Filed of the Invention

The present invention provides novel crystalline form of lacosamide, process for its preparation and pharmaceutical compositions comprising it. The present invention also provides a process for the preparation of lacosamide amorphous form.

Background of the Invention

Lacosamide is chemically, (2 )-2-(acetylamino)-3-methoxy-N- (phenylmethyl)propanamide and has the structural formula:

Lacosamide is a medication developed by Union chimique beige (UCB) for the adjunctive treatment of partial-onset seizures and diabetic neuropathic pain marketed under the trade name Vimpat ^® .

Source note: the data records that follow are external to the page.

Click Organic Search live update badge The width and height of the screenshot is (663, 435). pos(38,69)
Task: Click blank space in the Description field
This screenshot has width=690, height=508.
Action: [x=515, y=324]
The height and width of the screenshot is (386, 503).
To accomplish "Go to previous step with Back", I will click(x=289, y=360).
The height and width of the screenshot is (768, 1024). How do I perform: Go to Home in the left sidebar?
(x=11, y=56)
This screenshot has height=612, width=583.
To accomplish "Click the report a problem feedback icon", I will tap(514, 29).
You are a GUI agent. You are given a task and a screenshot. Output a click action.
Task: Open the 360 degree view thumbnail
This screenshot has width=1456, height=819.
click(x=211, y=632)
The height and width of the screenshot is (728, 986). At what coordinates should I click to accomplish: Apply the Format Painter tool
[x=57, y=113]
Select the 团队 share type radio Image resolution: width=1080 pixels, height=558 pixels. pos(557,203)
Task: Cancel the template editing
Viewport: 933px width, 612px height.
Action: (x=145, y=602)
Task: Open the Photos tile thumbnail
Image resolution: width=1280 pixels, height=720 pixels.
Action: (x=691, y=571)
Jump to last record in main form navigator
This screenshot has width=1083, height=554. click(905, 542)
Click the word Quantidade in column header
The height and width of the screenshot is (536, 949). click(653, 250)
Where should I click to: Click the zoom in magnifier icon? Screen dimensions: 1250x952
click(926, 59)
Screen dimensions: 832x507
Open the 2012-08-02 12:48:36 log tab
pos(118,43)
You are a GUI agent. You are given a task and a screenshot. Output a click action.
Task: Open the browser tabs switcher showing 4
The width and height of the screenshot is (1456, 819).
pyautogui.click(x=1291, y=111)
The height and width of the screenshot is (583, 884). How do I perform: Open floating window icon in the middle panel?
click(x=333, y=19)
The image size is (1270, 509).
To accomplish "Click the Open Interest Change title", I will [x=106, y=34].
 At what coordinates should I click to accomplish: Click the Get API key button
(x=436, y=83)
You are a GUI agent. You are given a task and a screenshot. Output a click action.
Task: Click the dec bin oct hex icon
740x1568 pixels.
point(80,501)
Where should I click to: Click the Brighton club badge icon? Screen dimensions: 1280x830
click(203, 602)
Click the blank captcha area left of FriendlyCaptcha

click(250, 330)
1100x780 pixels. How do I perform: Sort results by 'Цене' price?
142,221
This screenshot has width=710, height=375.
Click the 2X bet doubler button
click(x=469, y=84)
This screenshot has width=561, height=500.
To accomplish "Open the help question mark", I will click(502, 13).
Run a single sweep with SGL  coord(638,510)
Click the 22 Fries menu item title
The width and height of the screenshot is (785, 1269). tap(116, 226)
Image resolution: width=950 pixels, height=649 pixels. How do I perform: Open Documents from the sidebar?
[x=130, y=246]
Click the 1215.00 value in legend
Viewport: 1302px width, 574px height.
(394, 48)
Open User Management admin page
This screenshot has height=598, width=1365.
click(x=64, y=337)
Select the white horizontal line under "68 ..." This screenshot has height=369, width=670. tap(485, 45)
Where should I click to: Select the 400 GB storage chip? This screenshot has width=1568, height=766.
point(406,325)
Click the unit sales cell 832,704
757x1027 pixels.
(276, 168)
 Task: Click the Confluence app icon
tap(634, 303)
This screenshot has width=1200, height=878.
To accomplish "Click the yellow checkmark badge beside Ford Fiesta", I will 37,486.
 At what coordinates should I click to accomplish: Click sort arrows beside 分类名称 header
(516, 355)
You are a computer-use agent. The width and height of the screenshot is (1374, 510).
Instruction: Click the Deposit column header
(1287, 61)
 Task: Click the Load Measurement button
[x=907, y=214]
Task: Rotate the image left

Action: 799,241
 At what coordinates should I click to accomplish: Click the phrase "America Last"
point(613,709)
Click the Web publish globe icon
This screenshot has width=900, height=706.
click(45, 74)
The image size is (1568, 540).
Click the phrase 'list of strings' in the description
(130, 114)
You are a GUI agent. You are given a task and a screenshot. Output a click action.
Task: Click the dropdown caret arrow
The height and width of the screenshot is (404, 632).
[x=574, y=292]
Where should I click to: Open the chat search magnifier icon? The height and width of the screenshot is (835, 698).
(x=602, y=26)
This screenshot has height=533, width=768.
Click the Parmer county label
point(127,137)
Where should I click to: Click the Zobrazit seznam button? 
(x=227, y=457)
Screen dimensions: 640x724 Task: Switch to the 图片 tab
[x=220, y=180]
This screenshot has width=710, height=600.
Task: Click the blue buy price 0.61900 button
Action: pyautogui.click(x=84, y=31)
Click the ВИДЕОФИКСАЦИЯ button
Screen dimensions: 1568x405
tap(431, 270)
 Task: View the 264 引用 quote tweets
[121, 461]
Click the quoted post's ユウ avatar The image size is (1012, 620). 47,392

Polymorphism is defined as "the ability of a substance to exist as two or more crystalline phases that have different arrangement and/or conformations of the molecules in the crystal Lattice. Thus, in the strict sense, polymorphs are different crystalline structures of the same pure substance in which the molecules have different arrangements and/or different configurations of the molecules". Different polymorphs may differ in their physical properties such as melting point, solubility, X-ray diffraction patterns, etc. Although those differences disappear once the compound is dissolved, they can appreciably influence pharmaceutically relevant properties of the solid form, such as handling properties, dissolution rate and stability. Such properties can significantly influence the processing, shelf life, and commercial acceptance of a polymorph. It is therefore important to investigate all solid forms of a drug, including all polymorphic forms, and to determine the stability, dissolution and flow properties of each polymorphic form. Polymorphic forms of a compound can be distinguished in the laboratory by analytical methods such as X-ray diffraction (XRD), Differential Scanning Calorimetry (DSC) and Infrared spectrometry (IR).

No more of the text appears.